A retractor is inserted into the tunnel and the introducer is slowly advanced up the tunnel with the tip facing posteriorly. At the previously marked “X”, the introducer is gently pushed through the intercostal muscles under direct vision via the thoracoscopy. The introducer is turned over so that the tip faces anteriorly and very gently advanced towards the mediastinum. Keeping the tip in constant view, the introducer is then used to gently dissect the pleura and mediastinal tissues off the undersurface of the sternum by using an anterior to posterior or “pawing” motion. When the tunnel extends for about 1 centimeter then the introducer may be moved in a side-to-side motion in order to enlarge the tunnel. Forward progress should always proceed by using the anterior to posterior motion since this decreases the risk of perforating the pericardium. The introducer should never be simply pushed forward and the tunnel should be wide enough to ensure good visibility. It cannot be stressed enough that the tip of the introducer should be kept in view at all times. When the left pleural cavity has been entered, the introducer is advanced up to the “X” on the left side of the chest and gently pushed through the intercostal space and then slowly advanced out of the subcutaneous tunnel. In order to prevent stripping the intercostal muscles during advancement, the assistant should insert a hook through the tip of the introducer when it first appears at the “X” on the left side. The assistant then pulls upward on the hook in an anterior direction while the surgeon pushes on his end in a transverse direction (Figure 6).
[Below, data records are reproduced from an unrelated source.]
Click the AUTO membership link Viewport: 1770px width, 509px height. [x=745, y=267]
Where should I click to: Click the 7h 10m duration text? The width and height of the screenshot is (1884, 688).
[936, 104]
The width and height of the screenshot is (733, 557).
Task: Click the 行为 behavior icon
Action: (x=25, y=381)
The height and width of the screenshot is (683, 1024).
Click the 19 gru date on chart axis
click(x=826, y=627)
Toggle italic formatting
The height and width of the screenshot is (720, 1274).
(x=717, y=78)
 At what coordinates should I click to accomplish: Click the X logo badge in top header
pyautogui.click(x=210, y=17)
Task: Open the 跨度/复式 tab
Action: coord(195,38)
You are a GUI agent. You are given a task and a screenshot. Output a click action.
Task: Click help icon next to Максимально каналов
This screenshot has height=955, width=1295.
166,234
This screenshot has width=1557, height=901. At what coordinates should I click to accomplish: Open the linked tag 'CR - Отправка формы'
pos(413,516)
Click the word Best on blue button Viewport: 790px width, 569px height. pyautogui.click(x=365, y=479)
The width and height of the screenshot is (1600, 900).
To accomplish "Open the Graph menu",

Figure 6 (A) Shows insertion of the introducer through the sub-cutaneous tunnel, under the pectoralis major muscle before entering the thoracic cavity at the previously marked "X"; (B) Shows the introducer passing immediately under the sternum with the tip always in view and using a "pawing" motion for dissection; (C) Shows the introducer having emerged from the thorax through the left intercostal spaced marked with an "X" and having passed under the left pectoralis muscle and out through the left subcutaneous tunnel.
Once the introducer is in place it is lifted on both sides in an anterior direction to elevate the sternum out of its depressed position, while simultaneously pressing down on the lower chest wall and on any uneven protrusions. This molding process is repeated several times in an attempt to remodel the sternum by causing it to bow anteriorly. The lifting and molding maneuver decreases the corrective force which consequently decreases post-operative pain, decreases the risk of bar displacement, and need for re-shaping the bar after rotation (Figure 7).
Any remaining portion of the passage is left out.